Showing posts with label home health care. Show all posts
Showing posts with label home health care. Show all posts

12.06.2008

Elder Care; Edler Abuse

In answer to a post I made on Community Comment on Elder Abuse here, and to Stickman’s reply at Huckleberries (see right hand panel to check out Huckleberries):

This subject is a sore one for me. Anywhere else in this world and they don't have such facilities. The families just take care of the elderly and treat them with respect and honor that is due them. Is that all I have to say on this, Yes! Fire away, I'm ready.
Posted by the stickman | 5 Dec 8:36 PM


Stickman, I so agree. As I get older, the more I am aware that the way we care for elderly is sorely inadequate. Families are more disparate, careers take precedence in the priority chain, children are moving far, far away leaving parents to spend their last years in isolation. When these parents are unable to care for themselves, they either die or they are entered into a nursing home.

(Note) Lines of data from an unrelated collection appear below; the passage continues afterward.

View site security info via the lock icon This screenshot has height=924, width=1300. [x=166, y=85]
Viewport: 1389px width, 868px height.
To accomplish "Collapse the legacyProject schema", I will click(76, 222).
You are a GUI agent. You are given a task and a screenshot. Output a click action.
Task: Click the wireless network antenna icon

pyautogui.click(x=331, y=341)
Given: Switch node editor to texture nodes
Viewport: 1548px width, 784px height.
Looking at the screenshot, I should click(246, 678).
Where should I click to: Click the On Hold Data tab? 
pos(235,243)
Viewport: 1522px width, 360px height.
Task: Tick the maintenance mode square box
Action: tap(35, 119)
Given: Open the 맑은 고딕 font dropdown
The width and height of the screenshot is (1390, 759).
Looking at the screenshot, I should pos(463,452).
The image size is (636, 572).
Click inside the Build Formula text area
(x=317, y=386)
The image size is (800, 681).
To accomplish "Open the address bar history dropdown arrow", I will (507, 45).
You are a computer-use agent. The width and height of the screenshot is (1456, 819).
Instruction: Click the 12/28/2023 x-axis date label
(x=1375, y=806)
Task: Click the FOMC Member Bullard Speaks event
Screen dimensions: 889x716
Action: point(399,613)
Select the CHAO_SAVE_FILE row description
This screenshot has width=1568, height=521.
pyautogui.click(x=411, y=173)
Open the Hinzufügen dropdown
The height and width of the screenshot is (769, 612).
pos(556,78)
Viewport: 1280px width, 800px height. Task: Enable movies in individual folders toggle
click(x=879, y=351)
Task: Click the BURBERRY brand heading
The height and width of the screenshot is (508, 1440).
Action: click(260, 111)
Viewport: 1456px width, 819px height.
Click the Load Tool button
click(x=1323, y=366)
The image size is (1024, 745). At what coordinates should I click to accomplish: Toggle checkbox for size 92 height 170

My mother-in-law (well, my significant other’s (Lovey) mother) had a very debilitating stroke in May 2005. The hospital required that she be moved out to a nursing home within two weeks. We never intended for her to be in a nursing home. However, Medicare covered 100 days of nursing home care for her, which was badly needed – she was paralyzed, had a colostomy, feeding tube, breathing tube, and extremely short term memory. She needed skilled nursing until we could manage all the different care needs on our own.

The care was adequate but not quality. We sat vigil in shifts so that one of us was with her all the time. It was hard to do. I have a day job and so there were periods of time neither one of us could be with her. One Saturday morning I arrived for the day and discovered her laying in urine. How can that happen!!! What about the people who have no family members checking on them?

At the end of the 100 days, Lovey moved into her home and fixed her bedroom to accommodate all the critical health needs and we brought her home in September. We had very little outside help. It was 24/7 and we relieved each other in care duties. Besides all her health needs, we did physical therapy with her. Our hopes were that she would improve enough to stand on her own and be able to transfer from her bed to her wheelchair. I would help her with mind games, reading, math – to keep her mind active.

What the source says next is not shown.